Rescale the data starting at the line containing "Open the gift icon in bottom corner" and ending at the line containing "point(67,56)", writing out every line again, requests included, with each answer coordinate multiplied by 0.4 and rounded to a whole number, halves up. Leave the pictures out.

*Records provided*:
◇ ◇ ◇ ◇ ◇
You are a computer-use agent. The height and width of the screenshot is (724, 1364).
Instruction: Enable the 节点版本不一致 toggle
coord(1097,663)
◇ ◇ ◇ ◇ ◇
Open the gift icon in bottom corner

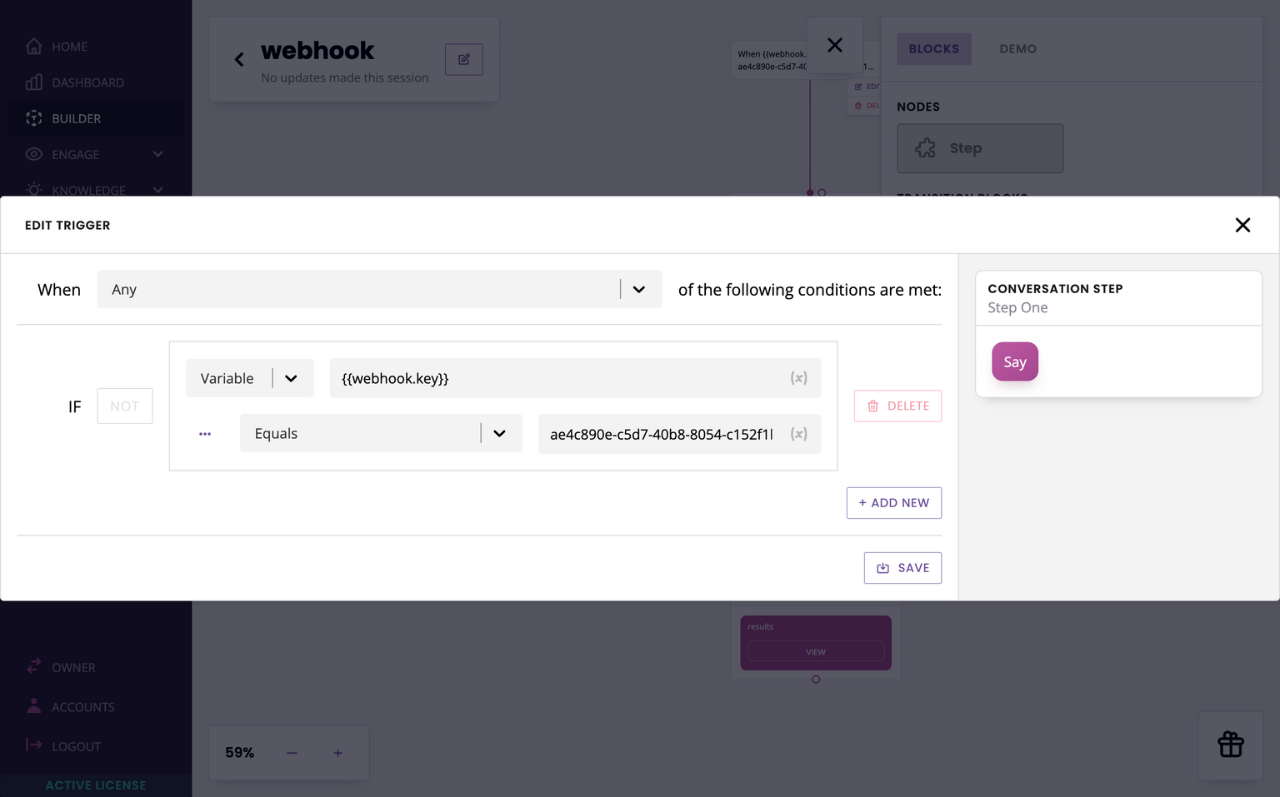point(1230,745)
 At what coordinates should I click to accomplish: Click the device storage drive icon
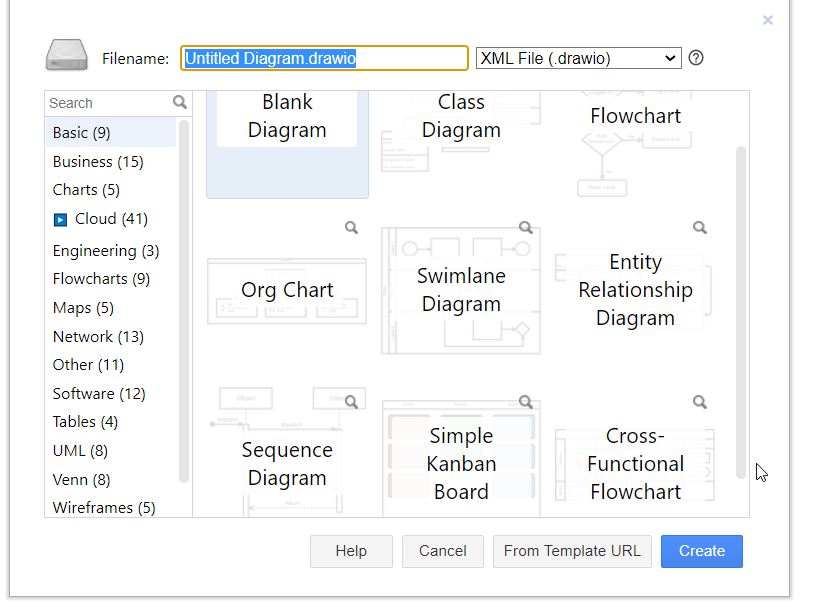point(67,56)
◇ ◇ ◇ ◇ ◇
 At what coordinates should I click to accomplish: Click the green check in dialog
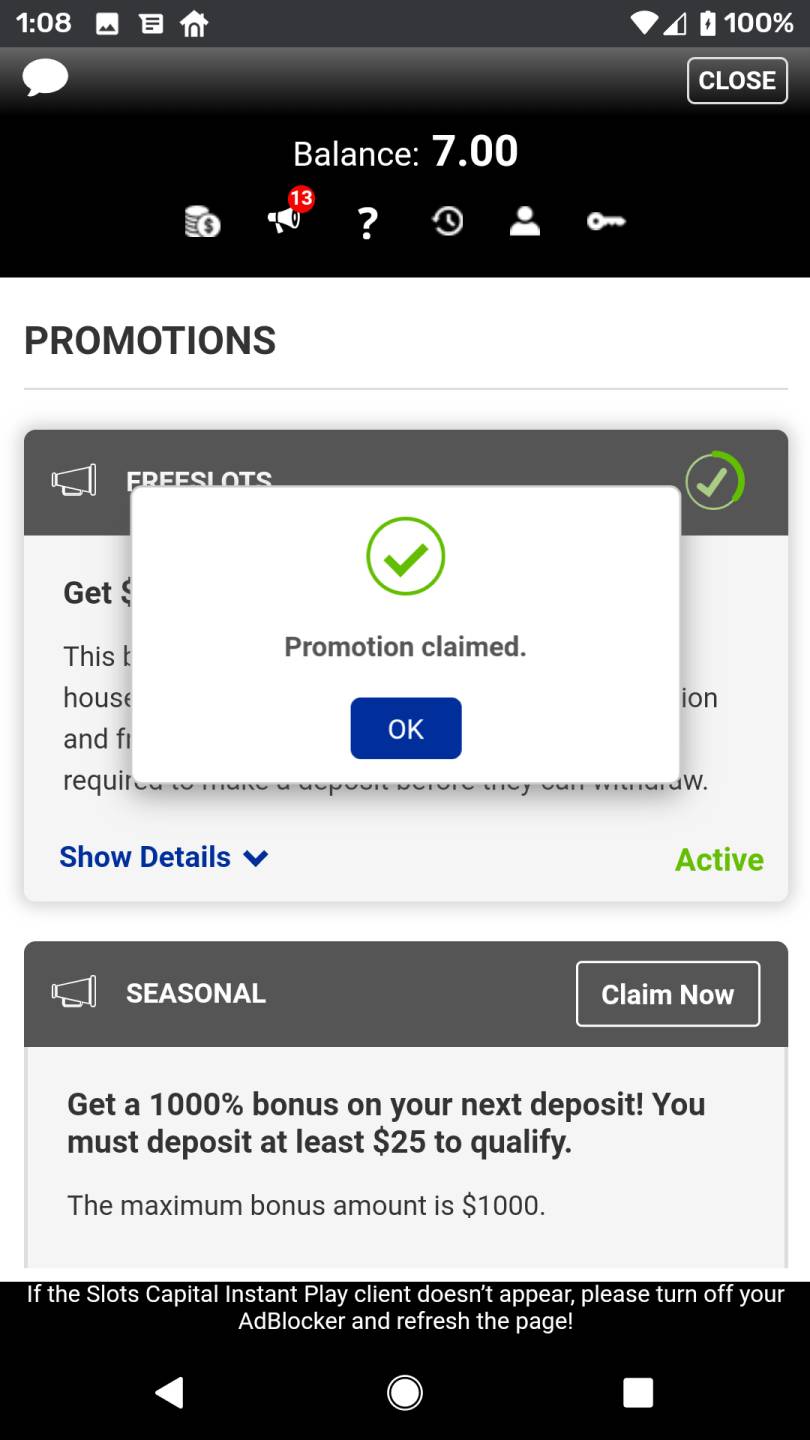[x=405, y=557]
◇ ◇ ◇ ◇ ◇
*Answer to the problem*:
Open the gift icon in bottom corner

point(492,298)
 At what coordinates should I click to accomplish: Click the device storage drive icon
point(27,22)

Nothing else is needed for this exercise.